Postoperatively, in seven out of ten patients the average duration of hospital stay and nasogastric tube feeding were, 23 days and 32 days respectively. Some of the patients were sent home with the nasogastric tube. The hospital stay and nasogastric tube feeding were prolonged in two patients because of pharyngocutaneous and pharyngotracheal fistula. In one of them, surgical closure with local flaps was done successfully. She regained oral feeding after two weeks of fistula closure. In the other one, persistent pharyngocutaneous fistula was reported because of incomplete surgical resection of a metastatic lymph node fixed to the right carotid artery. She was diverted to feeding gastrostomy and died during the course of postoperative chemoradiotherapy. Cervical wound dehiscence was reported in one patient and he died because of carotid blow out in 12th postoperative day although the PMMCF was observed to be viable.

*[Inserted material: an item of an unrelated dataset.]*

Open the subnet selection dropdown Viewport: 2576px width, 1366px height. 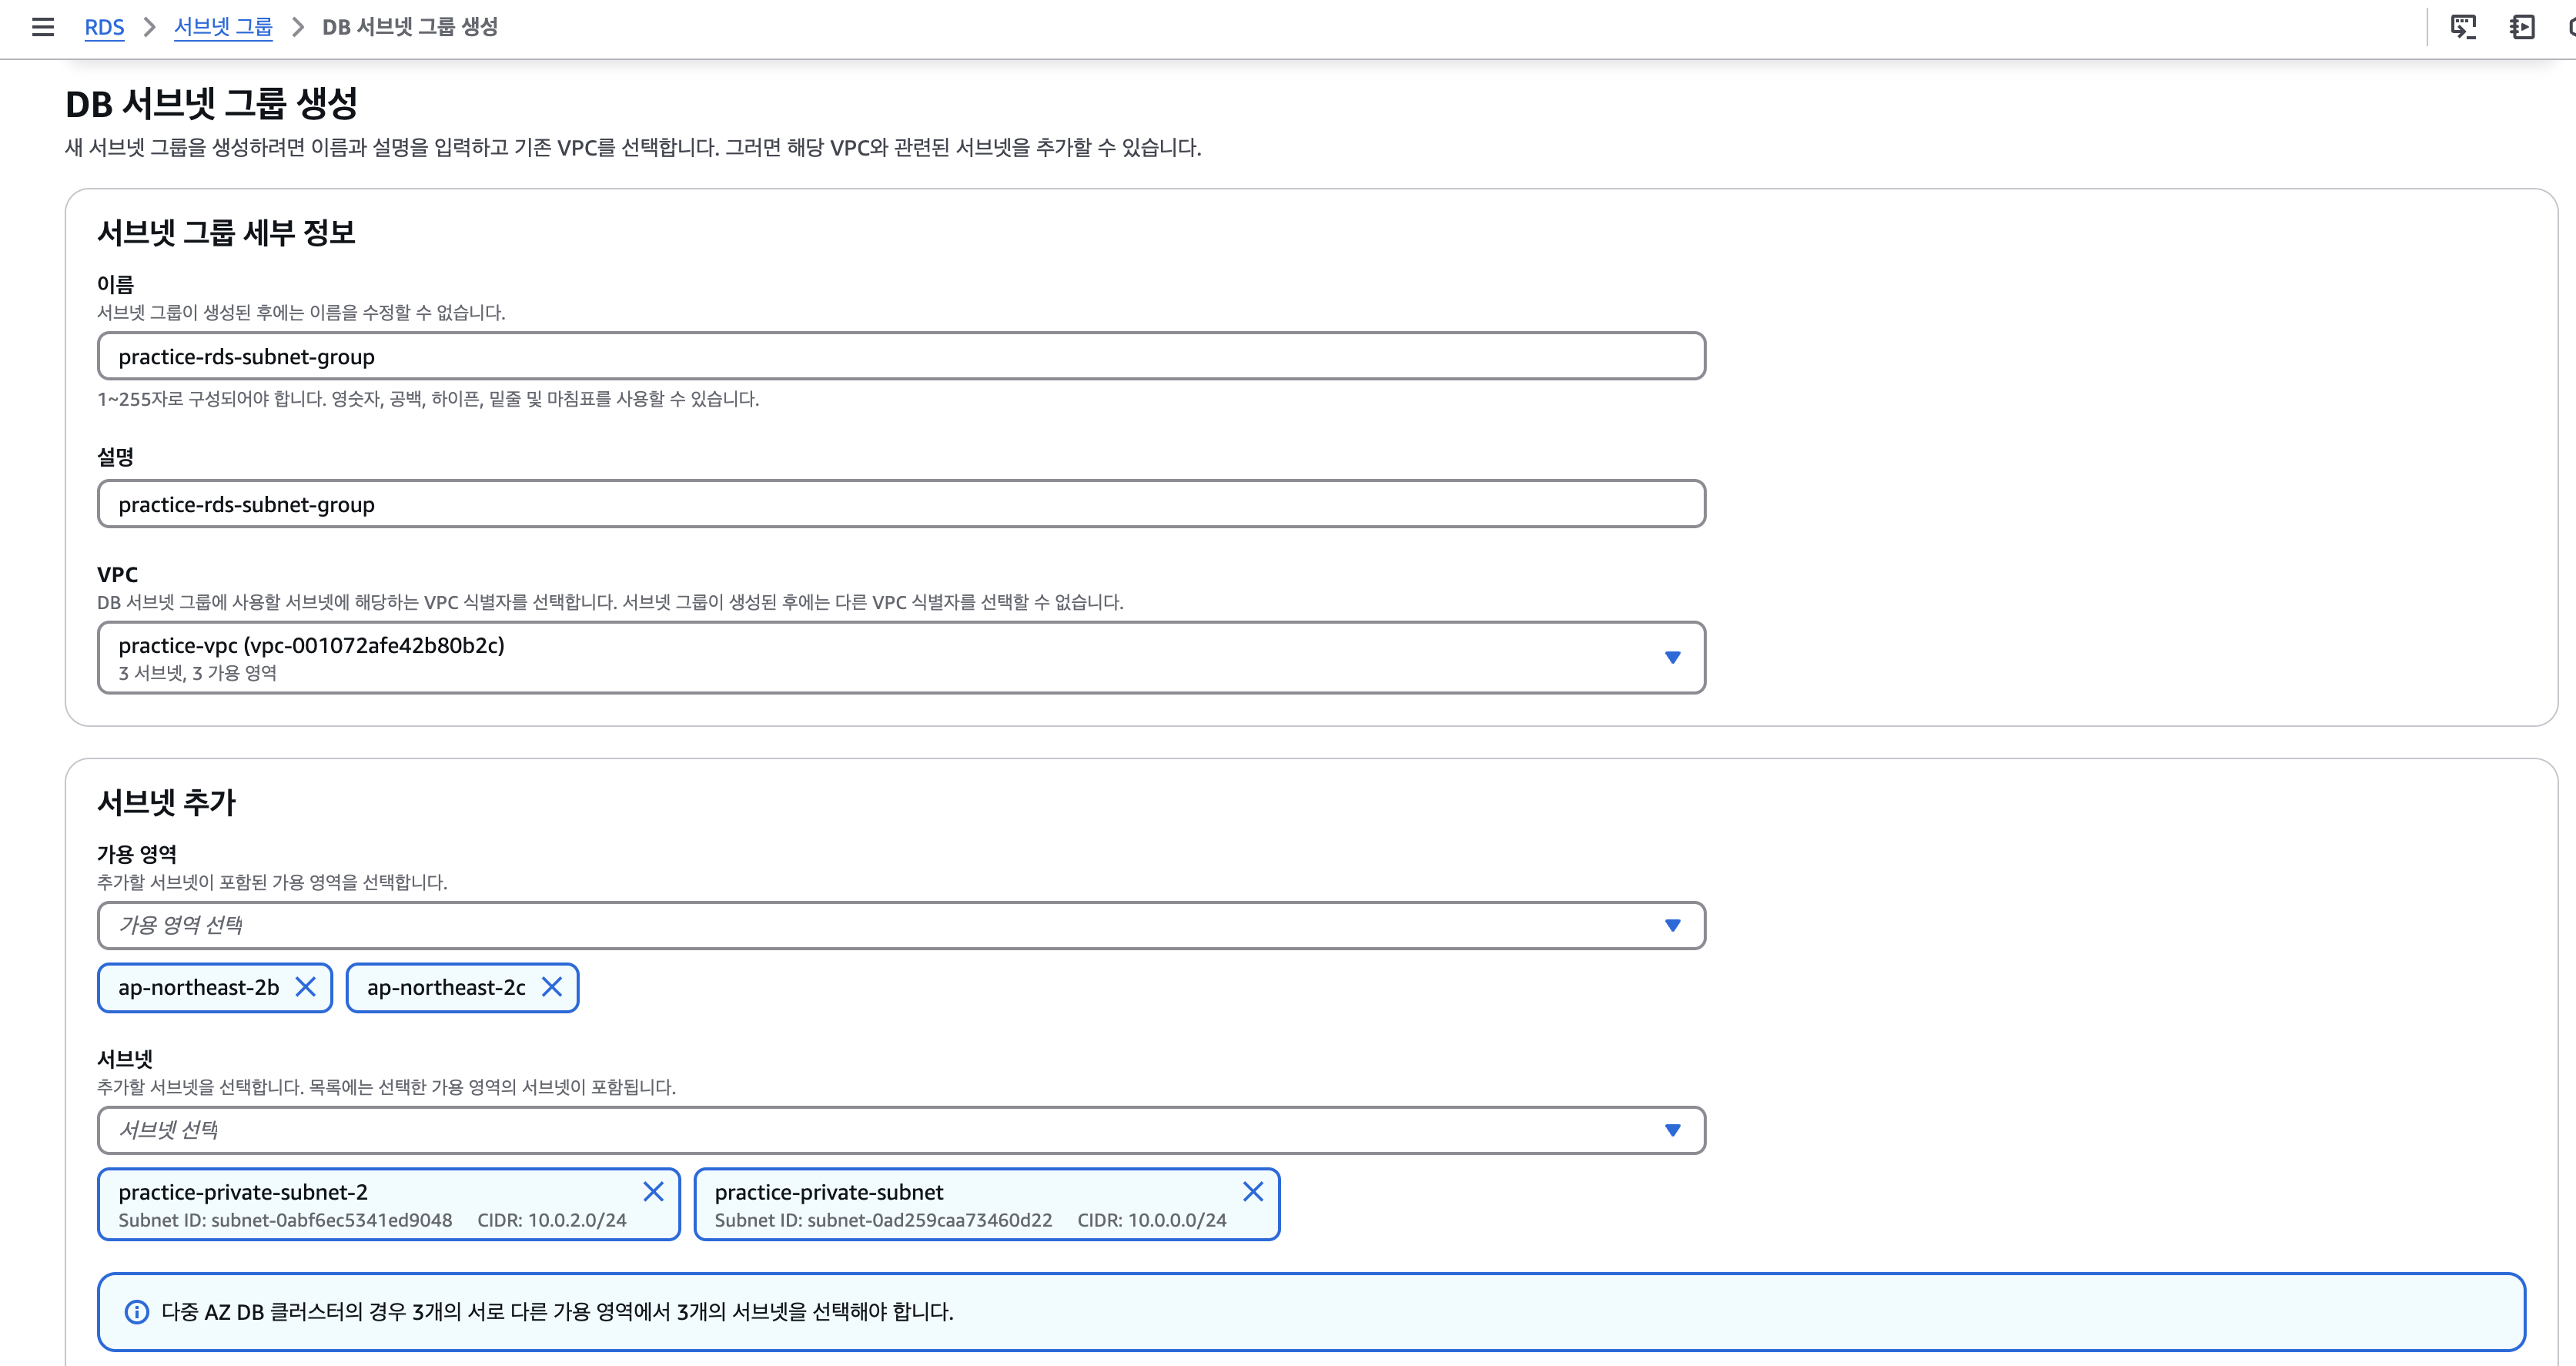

Functionally, eight patients were able to have oral feeding. Swallowing was described to be good (normal diet) by six patients, adequate (soft diet) by a patient and poor (liquid diet only) by another one. All the patients had no satisfactory speech results.
At the donor site, chest wound dehiscence was reported once, in the patient who had failed chemoradiotherapy course for hypopharyngeal cancer. Also a seroma that was reported in another one and it was treated conservatively. Local recurrence of the tumor was reported in two patients, at the lateral oropharyngeal wall in one of them and in the other one, at the esophageal stump. Postoperative radiotherapy was applied for six patients and chemoradiotherapy for three patients. No neopharyngeal stricture could be detected in all patients in the follow up period.
In this study, using the PMMCF sutured directly to the prevertebral fascia is an easy surgical technique, with acceptable functional results, postoperative hospitalization and local complications.